Every record must be copied out exactly.

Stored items
____

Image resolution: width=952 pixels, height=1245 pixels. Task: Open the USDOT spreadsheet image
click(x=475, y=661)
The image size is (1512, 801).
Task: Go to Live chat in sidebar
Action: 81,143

____

- _Output for this exercise_:
Image resolution: width=952 pixels, height=1245 pixels. Task: Open the USDOT spreadsheet image
click(x=475, y=661)
The image size is (1512, 801).
Task: Go to Live chat in sidebar
Action: 81,143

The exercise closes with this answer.